Collected data entries:
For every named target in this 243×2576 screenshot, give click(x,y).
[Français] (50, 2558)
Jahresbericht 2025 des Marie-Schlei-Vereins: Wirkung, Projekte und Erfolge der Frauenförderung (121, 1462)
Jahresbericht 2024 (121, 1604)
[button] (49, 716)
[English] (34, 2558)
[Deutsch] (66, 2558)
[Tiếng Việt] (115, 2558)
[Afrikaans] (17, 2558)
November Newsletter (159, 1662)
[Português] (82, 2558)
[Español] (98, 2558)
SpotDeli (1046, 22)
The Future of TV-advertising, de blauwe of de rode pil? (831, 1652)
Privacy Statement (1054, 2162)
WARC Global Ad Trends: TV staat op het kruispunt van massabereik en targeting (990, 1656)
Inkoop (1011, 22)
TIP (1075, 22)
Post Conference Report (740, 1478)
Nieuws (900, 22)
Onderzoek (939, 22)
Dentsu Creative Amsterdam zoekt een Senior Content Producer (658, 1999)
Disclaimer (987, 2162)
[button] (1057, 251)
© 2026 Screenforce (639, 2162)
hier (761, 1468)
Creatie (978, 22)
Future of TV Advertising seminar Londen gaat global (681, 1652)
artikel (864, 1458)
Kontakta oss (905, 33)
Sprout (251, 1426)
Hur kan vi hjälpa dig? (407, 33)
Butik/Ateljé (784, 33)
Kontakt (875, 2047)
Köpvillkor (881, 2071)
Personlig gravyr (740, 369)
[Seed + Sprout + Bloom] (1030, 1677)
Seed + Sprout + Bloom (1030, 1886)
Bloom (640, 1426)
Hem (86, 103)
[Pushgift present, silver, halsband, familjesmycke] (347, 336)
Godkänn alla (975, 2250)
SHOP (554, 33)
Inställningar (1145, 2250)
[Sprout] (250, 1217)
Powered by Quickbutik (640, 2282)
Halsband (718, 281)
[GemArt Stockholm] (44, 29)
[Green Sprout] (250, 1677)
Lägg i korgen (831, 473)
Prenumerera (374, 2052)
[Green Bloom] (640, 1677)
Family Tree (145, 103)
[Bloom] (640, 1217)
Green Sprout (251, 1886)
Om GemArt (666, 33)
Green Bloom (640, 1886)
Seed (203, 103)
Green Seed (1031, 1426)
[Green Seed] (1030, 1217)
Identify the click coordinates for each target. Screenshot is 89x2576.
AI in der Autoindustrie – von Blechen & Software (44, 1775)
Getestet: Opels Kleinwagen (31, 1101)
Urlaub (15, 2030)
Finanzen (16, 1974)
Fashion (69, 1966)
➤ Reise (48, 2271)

**Prompt:** Among the lines above, find those holding "click" and copy each one.

**Reply:**
For every named target in this 243×2576 screenshot, give click(x,y).
Identify the click coordinates for each target. Screenshot is 89x2576.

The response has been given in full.